Exercise requirements
List the username of every person who posts in the forum thread below about adding brett from bottle dregs.

# Brett from bottle dregs



## bradmccoy (9/1/15)

I recently brewed a beer and split it in half. Half was bottled and half was transferred to a smaller vessel for an addition of brett. 

I've got around 10L of a beer that started life with an OG of 1080 and finished around 1015.

I dropped some dregs from a bottle of a sour kriek that was aged with brett for around a year.

Should I expect this tiny pitch of brett to do anything? Or should I go an buy a smack pack?


----------



## seamad (9/1/15)

Although your gravity was a bit higher I've had success several times with just the dregs from 2 Orval stubbies into 20L, takes a year or so to get it where I like it though.


----------



## manticle (9/1/15)

I've used dregs from orval similarly with success. Mine was excellent after a month but the main brew had stalled at 1030 so was already underway.


----------



## Not For Horses (9/1/15)

Yes you should expect this to do a lot. It will take time but the difference will be huge.
When using brett as a secondary yeast like this, the pitch rate is much less important.

Supplied data

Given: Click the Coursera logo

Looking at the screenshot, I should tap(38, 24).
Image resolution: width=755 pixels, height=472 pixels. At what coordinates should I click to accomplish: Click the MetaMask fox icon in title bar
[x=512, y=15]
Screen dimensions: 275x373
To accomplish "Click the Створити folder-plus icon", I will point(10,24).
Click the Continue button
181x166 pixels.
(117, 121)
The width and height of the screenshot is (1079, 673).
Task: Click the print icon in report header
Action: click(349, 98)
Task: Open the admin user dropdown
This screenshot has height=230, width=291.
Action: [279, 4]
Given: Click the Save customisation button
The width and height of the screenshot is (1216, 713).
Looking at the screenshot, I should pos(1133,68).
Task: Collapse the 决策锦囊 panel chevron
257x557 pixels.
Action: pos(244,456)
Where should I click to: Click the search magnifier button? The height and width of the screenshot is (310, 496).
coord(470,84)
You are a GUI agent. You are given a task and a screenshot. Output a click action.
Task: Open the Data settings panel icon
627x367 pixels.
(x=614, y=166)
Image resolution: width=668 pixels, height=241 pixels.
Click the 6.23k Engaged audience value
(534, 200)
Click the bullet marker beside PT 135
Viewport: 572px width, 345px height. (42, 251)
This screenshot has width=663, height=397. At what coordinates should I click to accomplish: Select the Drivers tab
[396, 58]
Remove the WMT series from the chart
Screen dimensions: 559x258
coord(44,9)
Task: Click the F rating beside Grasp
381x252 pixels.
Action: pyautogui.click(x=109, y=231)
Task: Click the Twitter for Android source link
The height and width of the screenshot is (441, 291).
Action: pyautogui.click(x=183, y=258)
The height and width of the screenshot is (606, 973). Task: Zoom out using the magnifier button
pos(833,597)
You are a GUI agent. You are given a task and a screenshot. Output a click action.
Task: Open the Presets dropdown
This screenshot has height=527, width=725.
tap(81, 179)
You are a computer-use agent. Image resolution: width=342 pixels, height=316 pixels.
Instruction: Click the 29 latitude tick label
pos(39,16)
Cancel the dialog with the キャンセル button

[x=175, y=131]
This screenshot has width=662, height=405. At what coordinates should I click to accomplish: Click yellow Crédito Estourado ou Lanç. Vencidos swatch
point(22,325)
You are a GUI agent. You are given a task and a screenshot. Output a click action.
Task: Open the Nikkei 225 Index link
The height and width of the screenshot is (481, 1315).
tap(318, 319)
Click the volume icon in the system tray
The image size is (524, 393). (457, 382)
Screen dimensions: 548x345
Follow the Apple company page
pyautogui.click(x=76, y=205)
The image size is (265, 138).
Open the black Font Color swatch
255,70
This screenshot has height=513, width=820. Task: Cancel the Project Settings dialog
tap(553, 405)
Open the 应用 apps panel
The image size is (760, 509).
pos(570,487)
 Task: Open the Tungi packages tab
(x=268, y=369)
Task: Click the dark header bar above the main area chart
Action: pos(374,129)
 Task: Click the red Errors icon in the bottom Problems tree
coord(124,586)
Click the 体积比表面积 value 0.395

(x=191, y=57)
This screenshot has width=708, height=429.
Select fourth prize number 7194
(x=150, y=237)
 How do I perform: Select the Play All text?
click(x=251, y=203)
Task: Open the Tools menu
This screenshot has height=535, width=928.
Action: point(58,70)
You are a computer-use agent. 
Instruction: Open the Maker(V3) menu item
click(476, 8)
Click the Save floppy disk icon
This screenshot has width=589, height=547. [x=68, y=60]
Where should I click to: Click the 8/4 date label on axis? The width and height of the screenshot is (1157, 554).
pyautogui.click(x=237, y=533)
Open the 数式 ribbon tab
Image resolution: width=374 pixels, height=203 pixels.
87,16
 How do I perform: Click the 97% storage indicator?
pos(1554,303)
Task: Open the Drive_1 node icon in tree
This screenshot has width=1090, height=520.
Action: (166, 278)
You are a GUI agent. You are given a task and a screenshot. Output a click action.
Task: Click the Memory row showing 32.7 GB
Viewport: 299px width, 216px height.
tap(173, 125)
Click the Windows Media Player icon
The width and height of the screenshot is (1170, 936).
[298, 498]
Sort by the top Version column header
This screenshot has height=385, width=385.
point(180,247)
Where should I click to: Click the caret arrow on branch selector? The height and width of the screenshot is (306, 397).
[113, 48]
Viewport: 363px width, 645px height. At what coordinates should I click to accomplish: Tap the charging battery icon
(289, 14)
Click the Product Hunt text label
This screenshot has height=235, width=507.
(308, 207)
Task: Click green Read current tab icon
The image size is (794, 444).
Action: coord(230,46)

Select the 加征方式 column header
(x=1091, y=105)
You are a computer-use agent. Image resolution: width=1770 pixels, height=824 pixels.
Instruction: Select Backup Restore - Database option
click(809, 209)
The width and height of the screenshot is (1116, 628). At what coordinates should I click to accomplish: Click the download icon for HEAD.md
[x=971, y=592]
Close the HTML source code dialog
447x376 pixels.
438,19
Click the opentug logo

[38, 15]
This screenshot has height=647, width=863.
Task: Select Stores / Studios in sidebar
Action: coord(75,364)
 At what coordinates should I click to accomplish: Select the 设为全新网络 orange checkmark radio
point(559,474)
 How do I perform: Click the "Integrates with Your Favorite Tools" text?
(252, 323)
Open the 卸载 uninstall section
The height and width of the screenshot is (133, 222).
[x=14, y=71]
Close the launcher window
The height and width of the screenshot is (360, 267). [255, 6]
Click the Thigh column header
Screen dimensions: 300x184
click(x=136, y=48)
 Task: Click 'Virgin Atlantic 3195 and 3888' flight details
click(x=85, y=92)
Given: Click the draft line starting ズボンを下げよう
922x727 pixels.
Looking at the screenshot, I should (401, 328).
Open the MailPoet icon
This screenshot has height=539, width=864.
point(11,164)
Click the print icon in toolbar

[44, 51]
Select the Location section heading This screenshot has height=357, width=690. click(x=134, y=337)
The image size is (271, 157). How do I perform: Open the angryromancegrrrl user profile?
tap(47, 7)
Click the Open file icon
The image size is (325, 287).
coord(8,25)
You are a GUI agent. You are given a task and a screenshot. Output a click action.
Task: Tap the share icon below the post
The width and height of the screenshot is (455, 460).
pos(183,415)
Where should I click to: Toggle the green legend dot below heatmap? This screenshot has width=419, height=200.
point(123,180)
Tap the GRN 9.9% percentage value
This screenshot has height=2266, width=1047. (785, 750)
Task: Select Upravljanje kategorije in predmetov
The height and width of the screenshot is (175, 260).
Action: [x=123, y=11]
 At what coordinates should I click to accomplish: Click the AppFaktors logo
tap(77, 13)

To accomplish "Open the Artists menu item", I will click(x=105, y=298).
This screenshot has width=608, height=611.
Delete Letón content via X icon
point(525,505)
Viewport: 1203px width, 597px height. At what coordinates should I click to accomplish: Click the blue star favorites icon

Solution for this exercise
bradmccoy
seamad
manticle
Not For Horses